## TASK REQUIREMENTS
• 1. In the forum post on converting Thomas to battery and RC, where was the throttle PCB mounted in Thomas?
• 2. From the forum post on converting Thomas to battery and RC, reproduce the text verbatim from "## rsmproductions (Jan" to "attention to Percy.".
• 3. Extend the forum post on converting Thomas to battery and RC, picking up right after its final sentence.

## PASSAGE SHOWN
——————————
# Thomas with Battery and RC



## rsmproductions (Jan 5, 2008)

I thought I'd start my own thread regarding the Thomas conversion to battery and RC. I've finished Thomas and am pleased with the results. I can't quite do a run around the track because the clear silicon adhesive holding the RX Transmitter hasn't dried fully. I am now turning my attention to Percy.

Percy is a little bit different and the fact that the box says "Percy the small engine" is not far from the truth. There is not as much roomunder the cab/tender as in Thomas. I mounted the throttle PCB on the floor of Thomas right behind the motor which provided ample clearance. On Percy there is not as much room and the PCB can easily make contact with the back of the motor. If I slide it back a bit I will end up covering some screws that I believe are the top access to where the gears are...Since I can access the gears with the 8 tiny screws on the very bottom I'm not too worried about covering the those two screws. And if I use hot glue and I can easily pry up the board if I ever needed to get to them. So you might ask why I am not mounting it somewhere in the shell of the cab?? Same issue...not much room. Percy's cab is not as tall so the width of the PCB does not allow the cab to seat securely to the base. There is definitely no room for a battery so the mount I am putting in the Annie car will have to do. If ever purchase the other cars...Troublesome Trucks?? I'll see what they can hold.
——————————
## DATA SEGMENT
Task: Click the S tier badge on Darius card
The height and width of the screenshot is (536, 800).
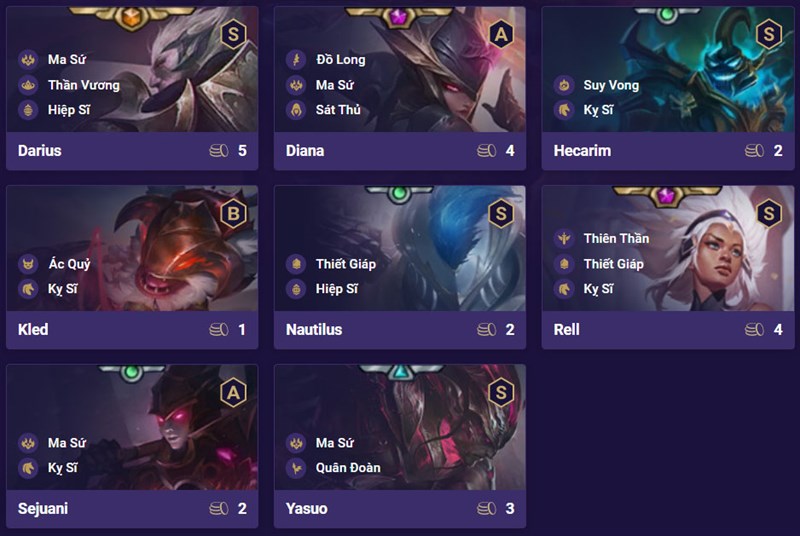Action: click(x=234, y=34)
——————————
## RESPONSES TO THE TASKS
• 1. On the floor of Thomas, right behind the motor.

• 2.
## rsmproductions (Jan 5, 2008)

I thought I'd start my own thread regarding the Thomas conversion to battery and RC. I've finished Thomas and am pleased with the results. I can't quite do a run around the track because the clear silicon adhesive holding the RX Transmitter hasn't dried fully. I am now turning my attention to Percy.

• 3.
I'll try and post some pictures soon...just trying to get this all done so everything can be delivered to Santa so he can drop it all off on Christmas Eve.

Thanks,
Richard


----------



## rsmproductions (Jan 5, 2008)

Finished Percy today and have the new NiMH batteries charging. Both Thomas and Percy are running smoothy and I'm very pleased with the results. Christmas morning debut should be an exciting event for a 3 year old (and his dad). Now I just need to get out and clear any debris from the railroad so things will run smoothly. 

Merry Christmas everyone!! 

Richard


----------



## c nelson (Dec 18, 2008)

cool, ramping up to get Thomas on the Bench!


----------



## rsmproductions (Jan 5, 2008)

Hi Cale,

Jonathan has been having a grand time with both Thomas and Percy. For the most part they have been chugging under the Christmas tree but on Christmas day took them out to the garden. Had some small issues with the couplers and a couple of dips in the rail...but I think I can fix that. The RC/battery option works extremely well and I am very happy with how things turned out.

Good luck with your conversion as well. Been gone to the land of the Mouse in Anaheim and just gotten back...so plan to take the engines out tomorrow if the weather holds.

Richard


----------



## TonyWalsham (Jan 2, 2008)

Richard. 

Thank you for choosing RCS. I am glad you like it. 

Did you perchance take any pics of how you went about the conversions?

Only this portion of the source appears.